In England, changing financial requirements brought about by TV rights and product franchises, were increasingly forcing a generation of club chairmen to sell their majority holdings and control.
But football’s more than a business – isn’t it?
Much has been written about the intensity of the cultural identity provided to a region, by its football clubs. An earlier example in England saw fans of the ‘Old’ Wimbledon form a breakaway club as the original team was relocated to Milton Keynes.
Thus the outcry at MUFC. But even before, there had been a relatively smooth transition at Chelsea FC, during which fans quickly accepted the potential of what was at first seen as an unlimited budget provided by Russian billionaire Roman Abramovich.
A succession of takeovers were to follow those at MUFC and Chelsea FC. At Aston Villa, all the dedicated efforts of Chairman Ellis in investing his own fortune in the club had cut no ice with the fans. The chairman’s commitment and willingness to fire the coaches he appointed had earned him his nickname of Deadly Doug. This probably helped reduce opposition to the take over at the club by another American sporting entrepreneur, Randy Werner.
West Ham succumbed to offers from an Icelandic football administrator and retailing entrepreneur. Arsenal FC, one of the elite and revered names of English football, retained its broad governance, but at the cost of moving into a new stadium named after its backers, the United Emirates.

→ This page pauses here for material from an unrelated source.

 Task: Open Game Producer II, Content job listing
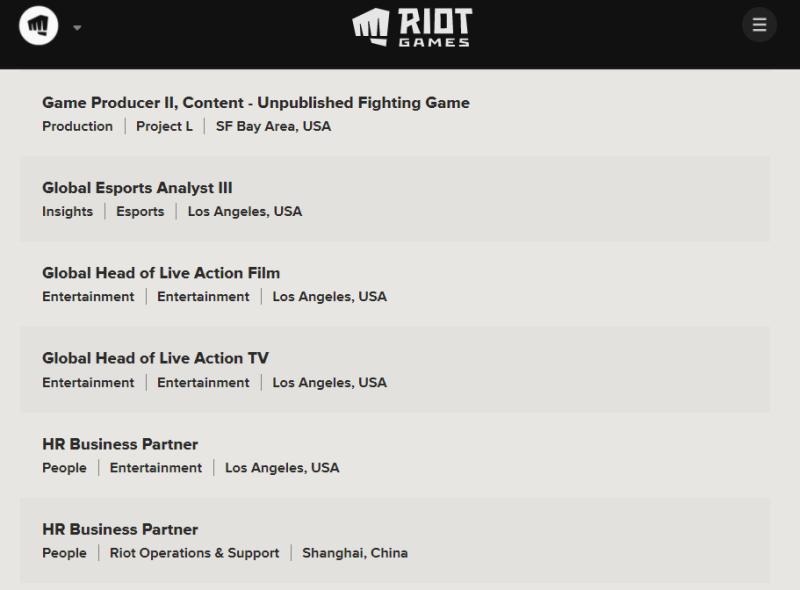click(x=255, y=103)
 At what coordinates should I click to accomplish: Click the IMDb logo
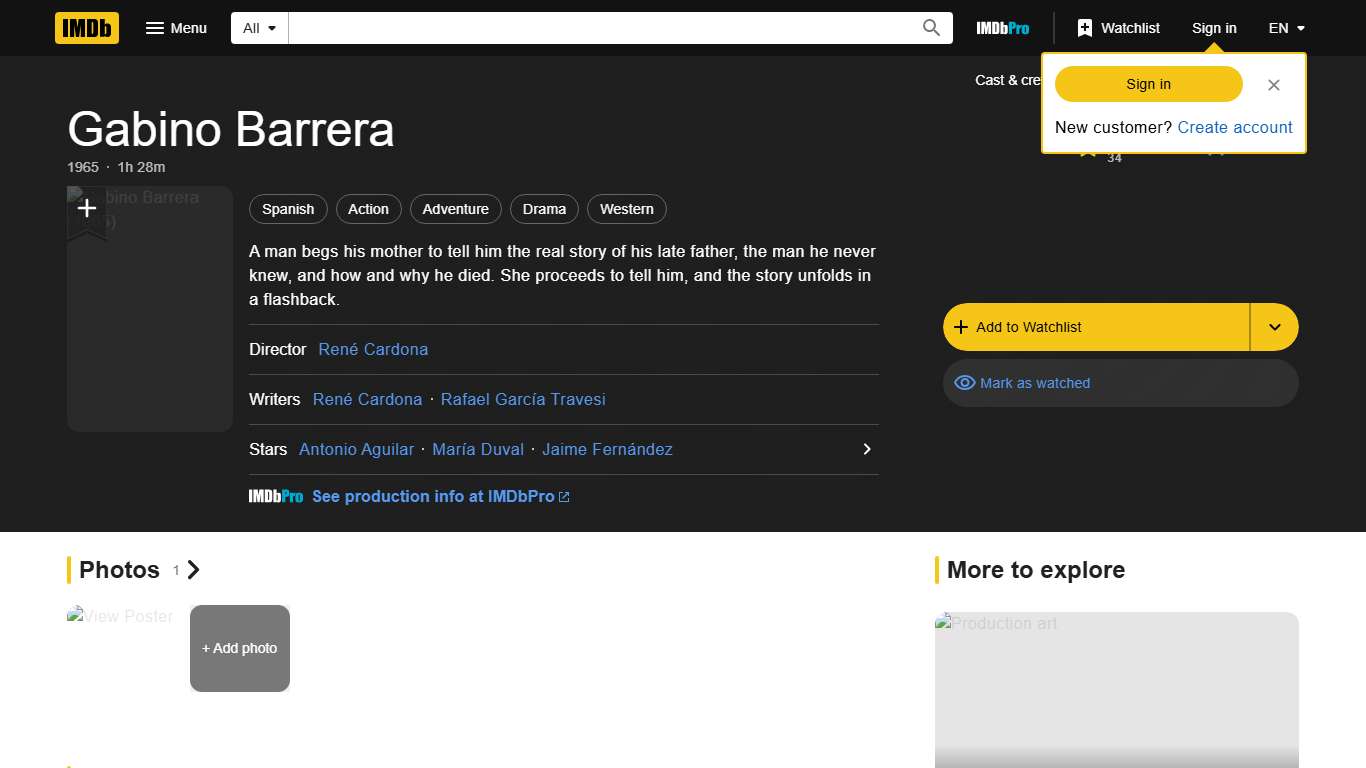86,28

What sense can we make of the reactions to the takeovers?
At first sight it might appear that English football fans have become less susceptible to the ‘shock of the new’. This might have been because the governance at Chelsea and MUFC was seen to be, if not models of benignity, then were not as deviously short-term and threatening as the Paul Revere outriders were crying at the time.

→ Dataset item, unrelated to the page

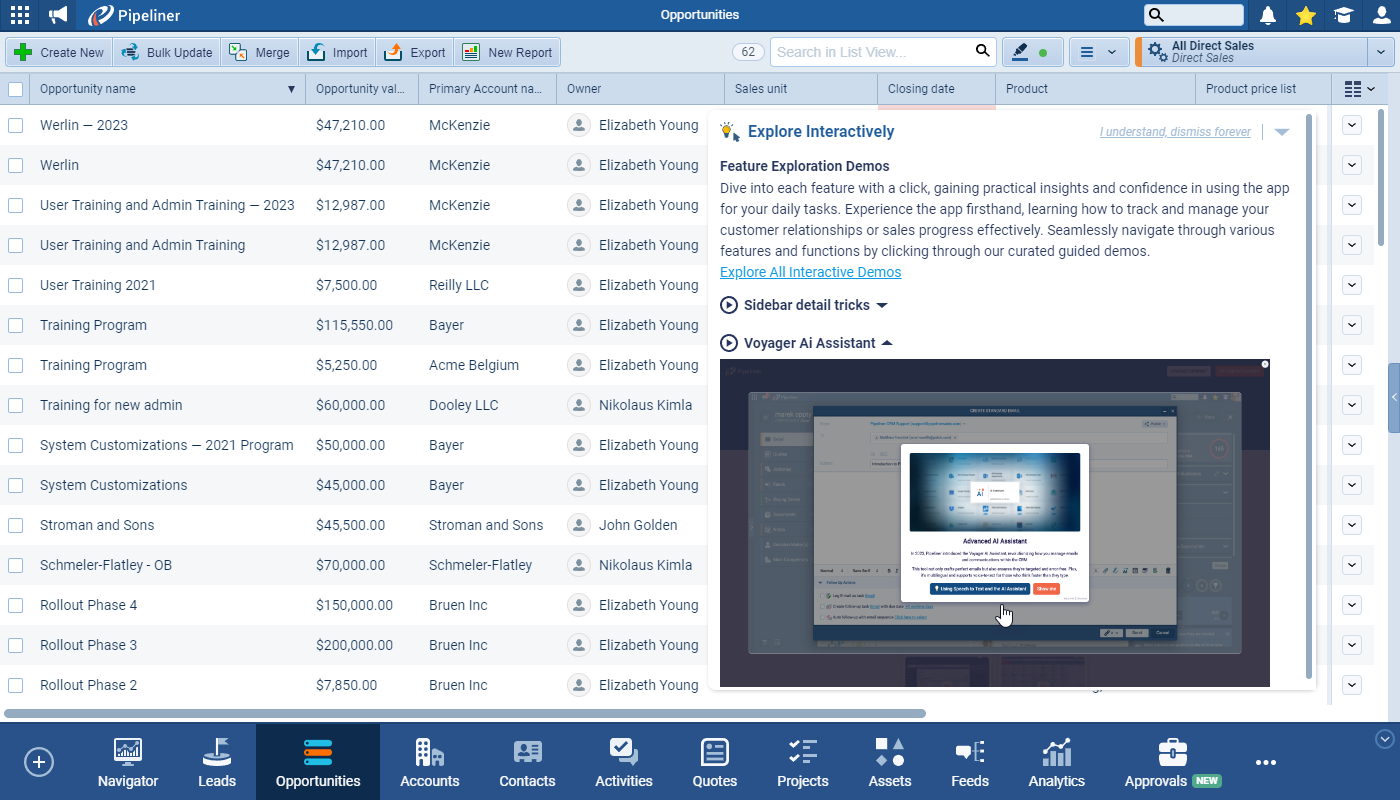Expand the Sidebar detail tricks section
The image size is (1400, 800).
805,305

Overall, however, it seems to me that we have several factors that come into play, influencing the receptiveness to the new regime. Dissatisfaction with the prevailing leadership in achieving the expectations of the fans is one such factor. This was stronger at Liverpool which had lost its one-time supremacy over other English clubs, than at MUFC which had been enjoying a lengthy period of success. The threat of Chelsea was still largely unappreciated. There was probably even stronger dissatisfaction at Aston Villa/
Meanwhile, across the channel
The threat of forein invasion is less acute elsewhere in Europe. Italy’s clubs remains beset with a range of problems which produced assorted punishments and leagl proceedings. Such turmoil did not prevent Italy winning the greatest prize of all, The last World Cup. Last weekend’s rioting was another eruption of the culture of football violence in Italy. However, Italy’s leading clubs tend to have backers of enormous resources and have have not been such an attraction for American sporting entrepreneurs.

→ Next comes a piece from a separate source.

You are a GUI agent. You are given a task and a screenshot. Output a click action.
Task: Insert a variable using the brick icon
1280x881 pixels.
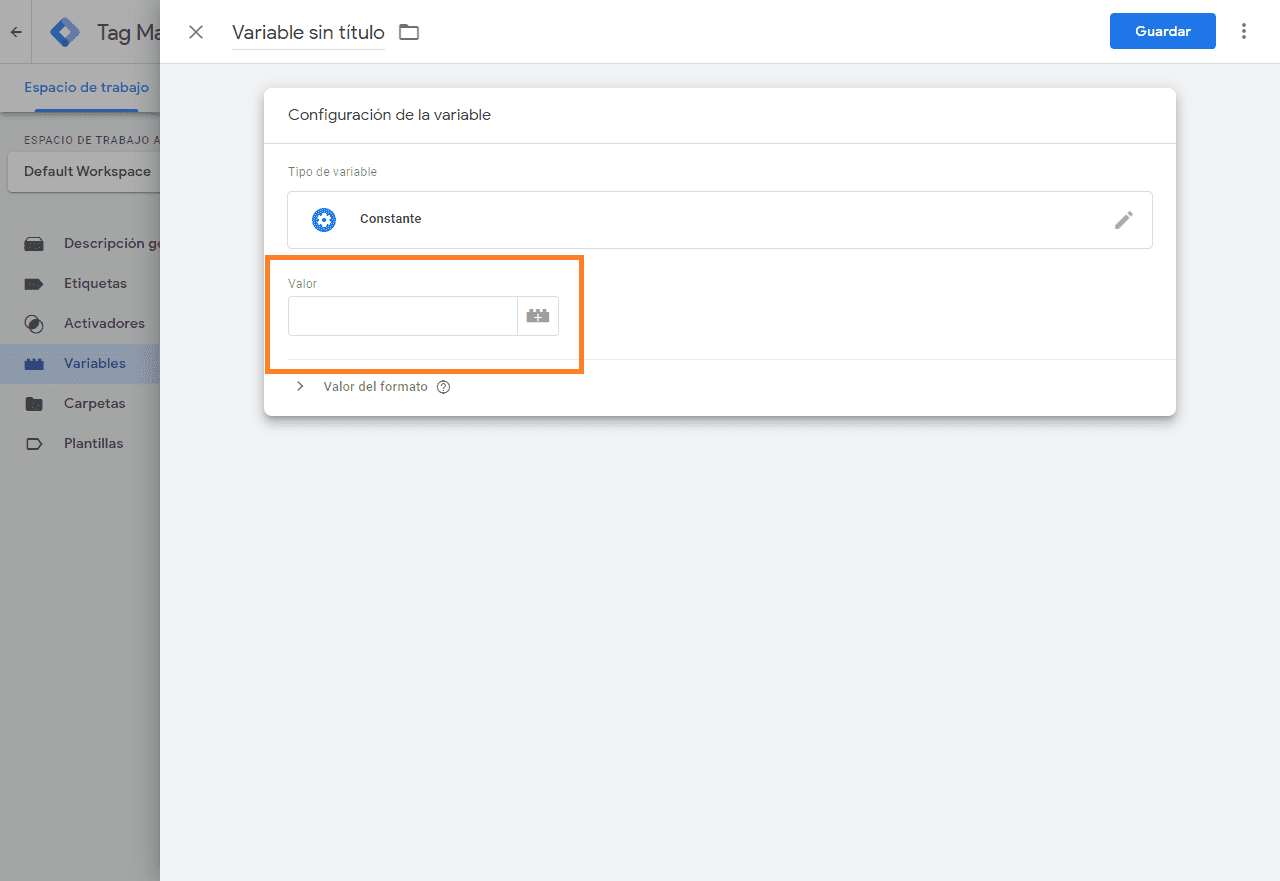point(538,315)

Nor have the clubs in Spain, which can boast two of the world’s most glamorous and wealthy clubs (Barcelona and Real Madrid). France and German clubs and also remain relatively untouched by foreign predators. Again wealth (Real) and interestingly democratic ownership (Barca) offer protection. Top teams in Germany and France likewise have resisted foreign invasion.
So what can we conclude?
First, that England, despite strong local culture in football historically, has been rather open to new ownership promising better success on the field. There is an interesting parallel with the openness to foreign ownership of commercial concerns, for example in the automotive industry. Secondly, the resistance will still vary according to local circumstances.